Above: Ayanna Williams-Jones, owner of Pedicure & Shoes 2 Go, also received an award from Motor City Match, a Knight-funded program that matches business owners with properties. Photo by Shawn Le/Courtesy Detroit Economic Growth Corp.
Convincing a skeptical landlord that women like pedicures and new shoes, ideally in combination, was far more difficult for Ayanna Williams-Jones than getting a loan to open her business in downtown Detroit.
The Detroit Development Fund took a chance on Williams-Jones, despite her having a personal bankruptcy in her past, loaning her $40,000 to help open Pedicure & Shoes 2 Go on Congress Street, not far from the Joe Louis Arena.
But it was also Williams-Jones’ perseverance that inspired confidence. The Great Recession had gutted her family’s savings, and her husband, Eric Jones, lost his job, forcing them to declare personal bankruptcy. In 2013, Williams-Jones put herself through an entrepreneurial boot camp and pitched the idea for her store in front of Ray Waters, president of the fund. He connected her with Lifeline Consulting, a business coach that helped her put together a solid plan that reflected her competence.

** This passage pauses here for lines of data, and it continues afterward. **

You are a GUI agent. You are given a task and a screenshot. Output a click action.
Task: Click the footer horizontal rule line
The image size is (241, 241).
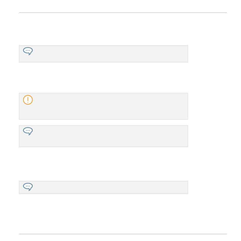(x=123, y=234)
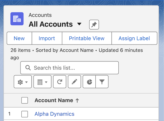This screenshot has height=121, width=164.
Task: Tick the select-all checkbox in the header row
Action: pos(25,100)
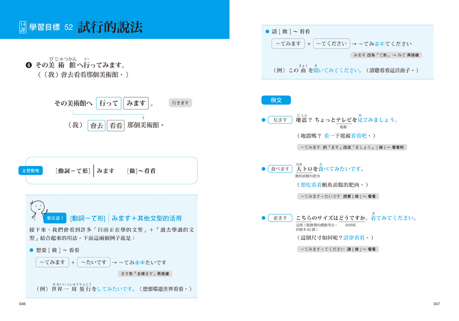This screenshot has width=459, height=321.
Task: Click the 行って box in the sentence
Action: click(109, 104)
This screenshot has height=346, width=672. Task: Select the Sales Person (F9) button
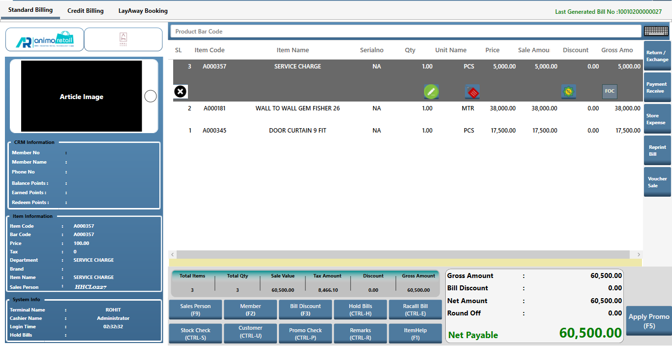195,310
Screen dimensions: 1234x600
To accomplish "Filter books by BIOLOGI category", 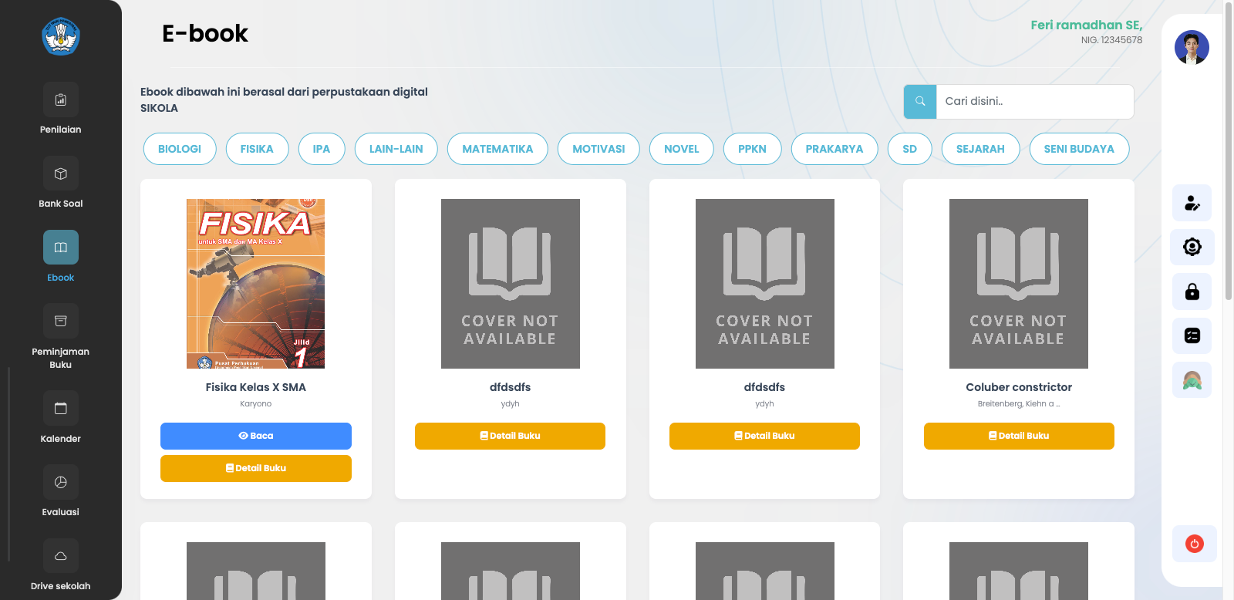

Waters also saw that Williams-Jones was working herself back to financial solvency – even if her credit score wasn’t good enough to qualify for a loan from a traditional bank. He put her in touch with the Detroit Microenterprise Fund, a Detroit Development Fund partnership with Huntington Bank, and it loaned her $20,000. Then the Detroit Development Fund came in with $40,000.
Williams-Jones “plugged away,” says Waters. He met with the couple, explored the reasons behind the bankruptcy, and was satisfied that they could meet the loan payments.
Williams-Jones, 38, put up her house as collateral. She plans to continue working as an analyst at GM full time, while her sister, Kendra Patterson, manages the business. “We spent time with her and watched her move through the last two years,” Waters says. “She persevered and remained upbeat even with so many challenges. You have to get to know somebody. This is a character lending.”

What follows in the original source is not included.